What is the context around rising interest rates and how realistic is it that they will keep rising with the amount of debt in the market?
This brings me to Mackersy Property’s latest offering, a distribution centre for Progressive Enterprises in Christchurch. This $75 million facility is designed to supplement the supply of product to the Progressive chain of Supervalue, FreshChoice and Countdown in the South Island.
The property has a build period of 18 months to two years, followed by a 15-year initial term lease. During the build period, a guaranteed 5.50% gross return is paid on equity until the rent starts after completion. Mackersy Property guarantees any interest rate increase during construction, so there is no risk to investors during this period. The 15-year lease commences with 2.00% fixed annual rent increases, commencing in Year four following completion. The build price and land has a maximum price of $75 million with Progressive’s agreeing to either top up any overrun in costs or increase rent.
With uncertainty in today’s environment the proposed purchase yield may appear too low, particularly with interest rates on the move. Of course, a better yield would be desirable but that is not something that is available in the short term. In the current market, supermarket-type leases now have an initial 10-year term with many 5-year rights of renewal and in most cases have no rental growth apart from increases related to turnover.
Mackersy Property’s experience of this formula is that turnover rent increases take between 10 to 15 years to achieve. Also, in most cases, any ‘online’ sales are not counted towards the formula, so in my view, supermarkets provide a lower return – safe but without much ability to see rental growth. In New Zealand, the Foodstuffs brands, particularly the New World and Pak’n’Save facilities, are predominantly owned by Foodstuffs themselves which leaves only the Progressive brands available to commercial investors. This makes a facility like a South Island distribution centre for the Progressive group a particularly favourable investment with long term rental growth built into the lease. Consequently, in the short term, it may not appear particularly attractive due to the current inflationary pressures, but over time the rental growth should make this a strong long term strategic investment.

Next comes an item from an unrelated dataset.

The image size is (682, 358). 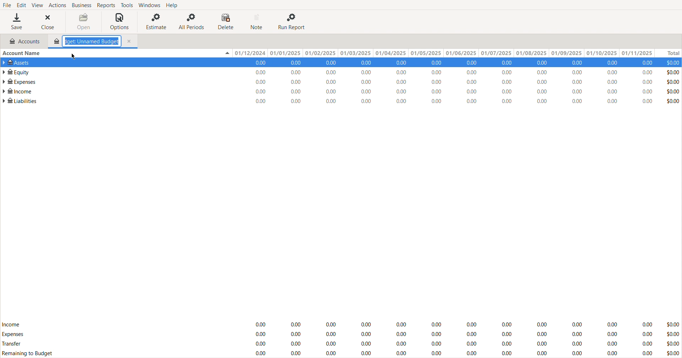 What do you see at coordinates (11, 324) in the screenshot?
I see `Income` at bounding box center [11, 324].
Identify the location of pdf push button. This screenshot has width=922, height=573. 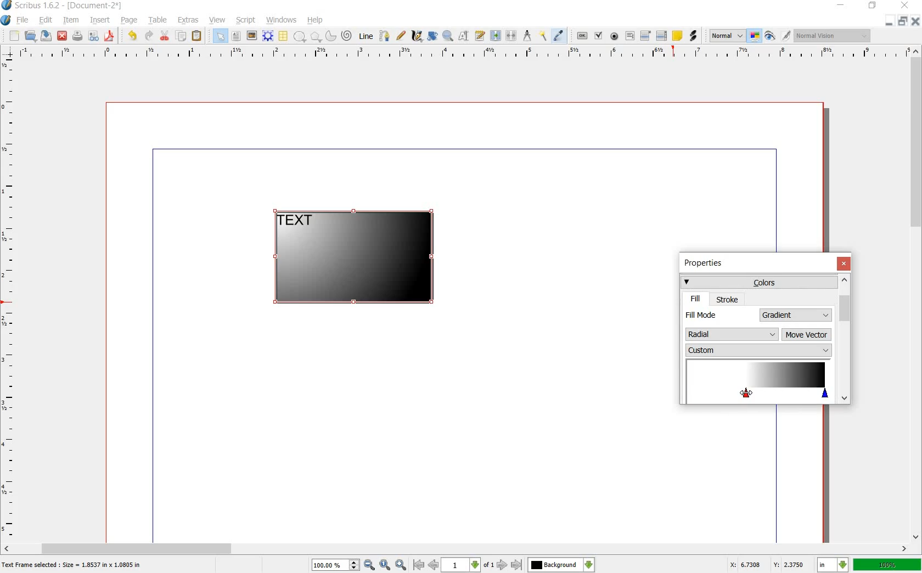
(582, 35).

Naturally, as the population increases there will be more supermarkets. We are already seeing new players such as Costco and Aldi moving to enter the New Zealand market. As such we may see more supermarkets, and more players, but not so many distribution centres available to investors.

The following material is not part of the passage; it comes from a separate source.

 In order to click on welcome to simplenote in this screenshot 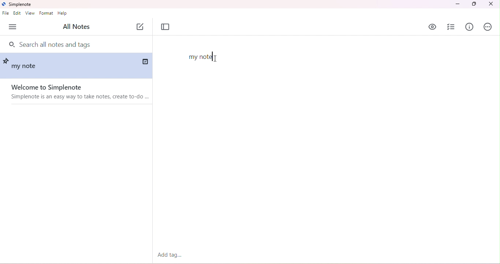, I will do `click(76, 92)`.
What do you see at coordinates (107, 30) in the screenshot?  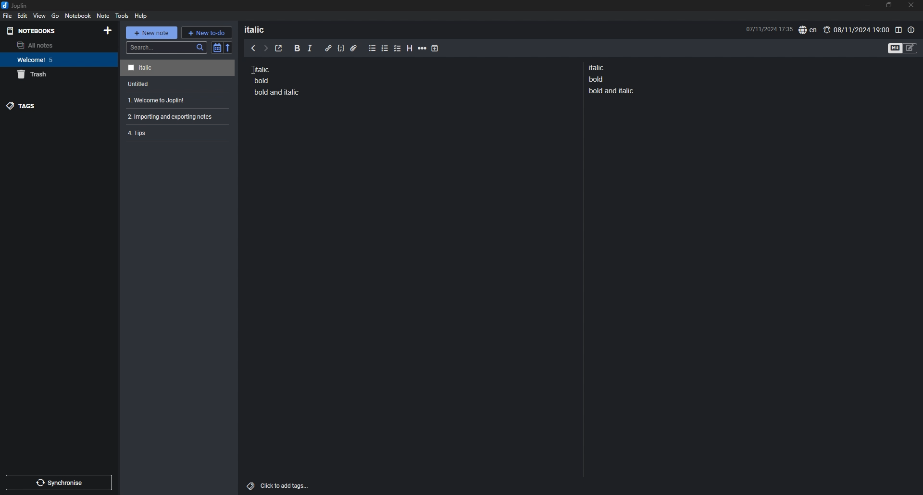 I see `add notebook` at bounding box center [107, 30].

Good long-term investments with solid tenant covenants and built-in growth are hard to find. These investments, which in our view are at the quality end of the market, will always be a solid rather than spectacular return. Furthermore, food supply and sales are at a pretty secure point in the investment market.
My final comment is based on observation of what is happening in our nearest market – Australia. Interest rates have not moved there as much as in New Zealand and yields are still low with good investment interest both from Australian and overseas buyers.